The bridge sends POST /v1/chat/completions to LocalLLM with the bearer
token; LocalLLM streams the response via SSE. Two APKs, one phone, one
localhost hop, zero cloud. The hot-path E2B engine still loads in-process
in the bridge for the < 100 ms warm/hot tier — only the paddock LLM moves
to LocalLLM.
B. Dev workstation with Ollama / LM Studio / llama.cpp / vLLM¶
Same transport, different OpenAI-compatible server. Point
PITWALL_ADK_OPENAI_URL at whatever you've got running:
# Ollama (macOS)
PITWALL_ADK_OPENAI_URL=http://localhost:11434/v1 \
PITWALL_ADK_OPENAI_MODEL=gemma2:2b \
python3 -m pitwall
# LM Studio: PITWALL_ADK_OPENAI_URL=http://localhost:1234/v1
# llama.cpp: PITWALL_ADK_OPENAI_URL=http://localhost:8080/v1
# vLLM: PITWALL_ADK_OPENAI_URL=http://localhost:8000/v1
# (Legacy PITWALL_LITERT_URL still honoured with a DeprecationWarning.)

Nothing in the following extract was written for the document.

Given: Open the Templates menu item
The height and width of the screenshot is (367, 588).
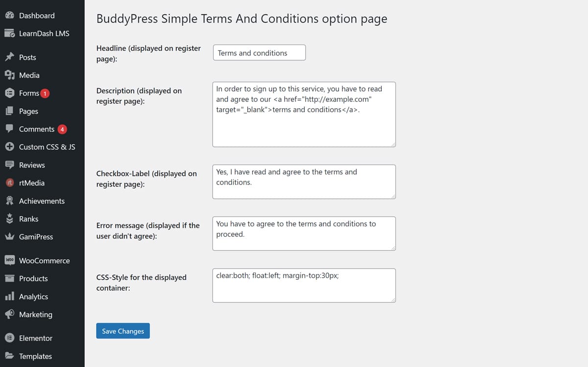Looking at the screenshot, I should point(35,356).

The bridge dials only localhost. No hosted LLM is involved at any point.
Retired recipes (per ADR-024): the in-process
PITWALL_ADK_BACKEND=enginepath and the separate-lit servePITWALL_ADK_BACKEND=litertlmpath were removed post-Sonoma. If you have a deployment pinned to either, the migration is always the same — install LocalLLM and point at it.